• _EXTRACT TO READ_
===

Customers are always asking me, “Dahlia, why is my skin so dry? What can I do?”
Every single person deals with dry, itchy, tight or scaling skin at one time or another. Why does this happen? What are ways to reduce the effects of dry skin? Here are some answers. There are many reasons why you may be experiencing dry skin. Here are the more common reasons:
HOT SHOWERS: If you read the post READ THE LABEL [CHAPTER 1] The Purpose of Your Skin, then you’ll have an understanding of the sebum or natural oil our body produces that not only hydrates but protects the epidermis from environmental exposure. This sebum helps keep our skin stay hydrated and healthy. Hot baths and showers actually remove the sebum; stripping your skin of moisture, and thus, causes dryness, itchy and flaky skin.
SOAP & SHOWER GEL: This is mostly true for soaps and shower gels containing a synthetic lathering ingredient known as sodium laurel/ethyl/laureth sulfate (SLS) and ammonium laurel sulfate (ALS). These types of products encourage sebum removal and are one of the primary contributors to the dry skin, eczema, itchy skin epidemic. Antibacterial soaps and leave-on products can also cause the pH of the skin to become imbalanced, causing more dryness.
Try changing your store-bought products and transitioning to an oil-based bar soap that’s super hydrating. Stop using anti-bacterial products. There’s actually insufficient evidence that these products are useful anyway. (An article to come later.)
Something else to consider. If you’re experiencing weird breakouts or rashes, this is often attributed to synthetic soaps.
TOO MANY SHOWERS: You know, back in the day, taking a shower every day was unheard of, mostly for water conservation/availability/difficulty heating. But today, many of us are taking 1-2 showers a day! If you’re suffering from dry skin, consider limiting how many showers you take to every other day. If you are an athlete and get super stinky, consider using soap only after the workout, and room temp/warm water and no soap for your second shower. Further, consider only applying soap to the areas where body parts touch, under arms, etc. Give the skin a chance for sebum to build up again.

===

• _DATASET EXCERPTS_
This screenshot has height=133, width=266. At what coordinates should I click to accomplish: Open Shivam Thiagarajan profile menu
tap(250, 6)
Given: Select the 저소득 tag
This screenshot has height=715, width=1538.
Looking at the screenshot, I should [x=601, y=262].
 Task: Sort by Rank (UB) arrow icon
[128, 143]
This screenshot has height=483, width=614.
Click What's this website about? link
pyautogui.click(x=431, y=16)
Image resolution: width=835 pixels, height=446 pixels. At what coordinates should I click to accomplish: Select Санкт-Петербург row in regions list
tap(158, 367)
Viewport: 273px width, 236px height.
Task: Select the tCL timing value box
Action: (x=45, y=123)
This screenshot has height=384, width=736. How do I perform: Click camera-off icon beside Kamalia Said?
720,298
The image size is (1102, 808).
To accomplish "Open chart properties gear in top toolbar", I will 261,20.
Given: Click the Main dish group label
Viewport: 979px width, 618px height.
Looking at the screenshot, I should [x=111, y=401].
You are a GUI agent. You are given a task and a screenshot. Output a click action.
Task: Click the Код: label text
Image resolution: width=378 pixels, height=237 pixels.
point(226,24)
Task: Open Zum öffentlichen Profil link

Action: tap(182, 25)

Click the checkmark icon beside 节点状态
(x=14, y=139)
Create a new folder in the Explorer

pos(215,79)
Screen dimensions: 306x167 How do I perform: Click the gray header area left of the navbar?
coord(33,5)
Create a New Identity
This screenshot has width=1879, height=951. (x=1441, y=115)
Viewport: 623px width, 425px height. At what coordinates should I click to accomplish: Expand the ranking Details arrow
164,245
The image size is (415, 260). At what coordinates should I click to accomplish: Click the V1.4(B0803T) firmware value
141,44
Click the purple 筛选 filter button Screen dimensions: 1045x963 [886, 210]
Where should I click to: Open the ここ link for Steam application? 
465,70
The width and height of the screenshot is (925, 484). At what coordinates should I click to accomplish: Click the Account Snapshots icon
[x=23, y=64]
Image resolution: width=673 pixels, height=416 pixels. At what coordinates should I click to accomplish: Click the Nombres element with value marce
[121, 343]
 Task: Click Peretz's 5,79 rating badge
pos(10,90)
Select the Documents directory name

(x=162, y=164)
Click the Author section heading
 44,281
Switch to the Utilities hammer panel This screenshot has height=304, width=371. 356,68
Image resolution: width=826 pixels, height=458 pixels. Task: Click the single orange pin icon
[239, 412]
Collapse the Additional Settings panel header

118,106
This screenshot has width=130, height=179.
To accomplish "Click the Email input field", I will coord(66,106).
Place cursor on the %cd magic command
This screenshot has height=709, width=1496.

===

• _YOUR OBJECTIVE_
Copy the part of the dry skin article above, starting at "Every single person" and ending at "and flaky skin.".

• _YOUR RESPONSE_
Every single person deals with dry, itchy, tight or scaling skin at one time or another. Why does this happen? What are ways to reduce the effects of dry skin? Here are some answers. There are many reasons why you may be experiencing dry skin. Here are the more common reasons:
HOT SHOWERS: If you read the post READ THE LABEL [CHAPTER 1] The Purpose of Your Skin, then you’ll have an understanding of the sebum or natural oil our body produces that not only hydrates but protects the epidermis from environmental exposure. This sebum helps keep our skin stay hydrated and healthy. Hot baths and showers actually remove the sebum; stripping your skin of moisture, and thus, causes dryness, itchy and flaky skin.